Structural Event Detection from Log Messages

A wide range of modern web applications are only possible because of the composable nature of the web services they are built upon. It is, therefore, often critical to ensure proper functioning of these web services. As often, the server-side of web services is not directly accessible, several log message based analysis have been developed to monitor the status of web services. Existing techniques focus on using clusters of messages (log patterns) to detect important system events. We argue that meaningful system events are often representable by groups of cohesive log messages and the relationships among these groups. We propose a novel method to mine structural events as directed workflow graphs (where nodes represent log patterns, and edges represent relations among patterns). The structural events are inclusive and correspond to interpretable episodes in the system.

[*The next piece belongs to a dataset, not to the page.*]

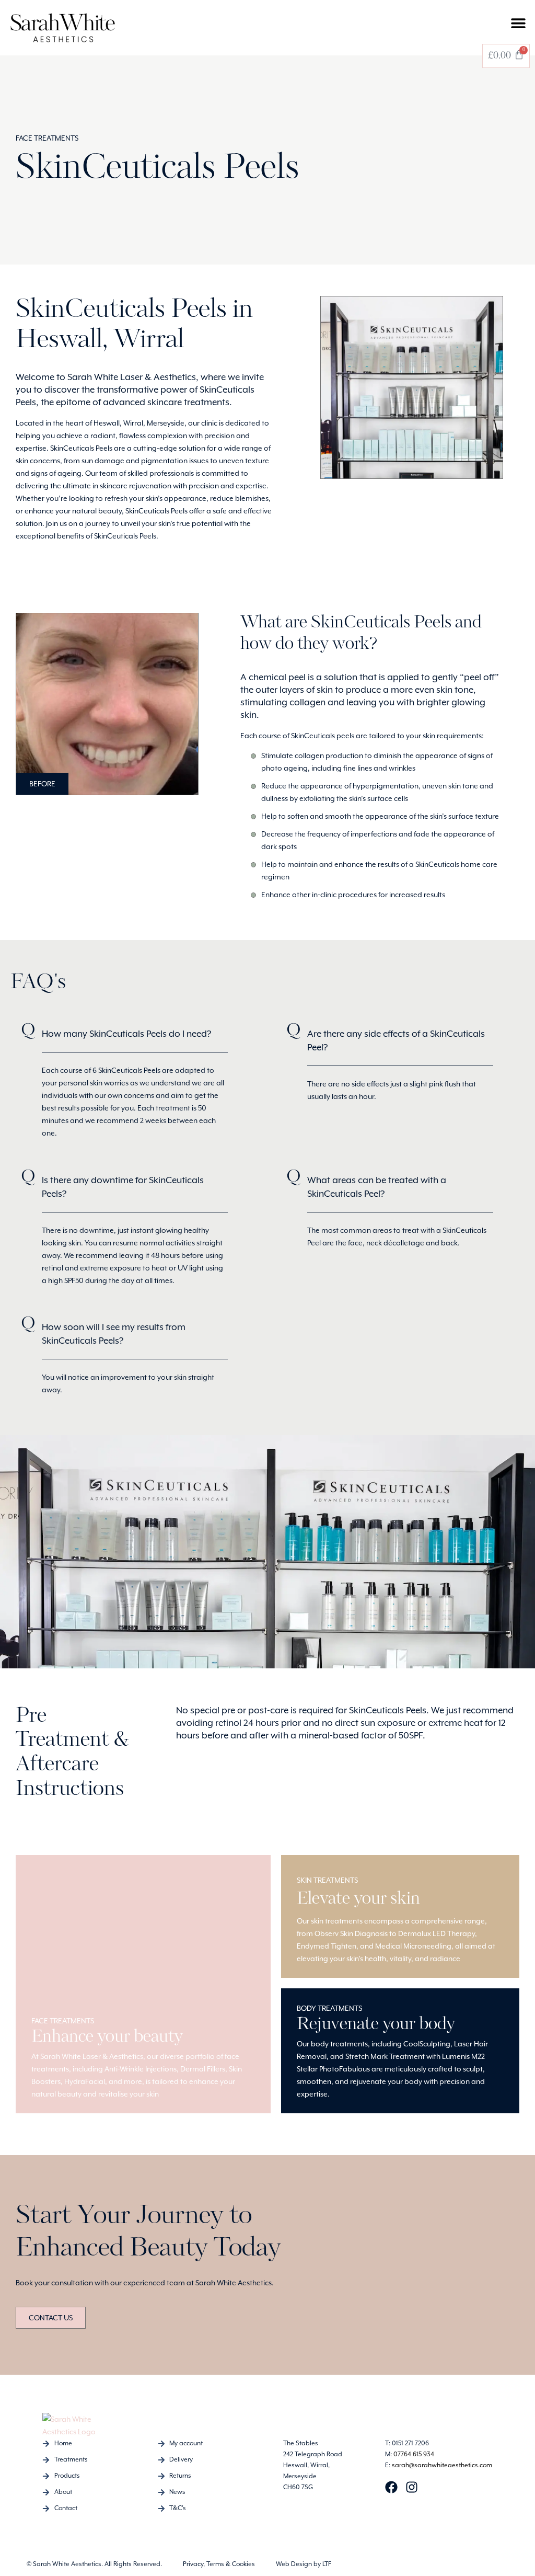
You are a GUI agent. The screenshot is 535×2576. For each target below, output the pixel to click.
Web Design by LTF (303, 2564)
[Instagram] (411, 2487)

The problem is non-trivial due to the nature of log data: (i) Individual log messages contain limited information, and (ii) Log messages in a large scale web system are often interleaved even though the log messages from individual components are ordered. As a result, the patterns and relationships mined directly from the messages and their ordering can be erroneous and unreliable in practice. Our solution is based on the observation that meaningful log patterns and relations often form workflow structures that are connected. Our method directly models the overall quality of structural events. Through both qualitative and quantitative experiments on real world datasets, we demonstrate the effectiveness and the expressiveness of our event detection method.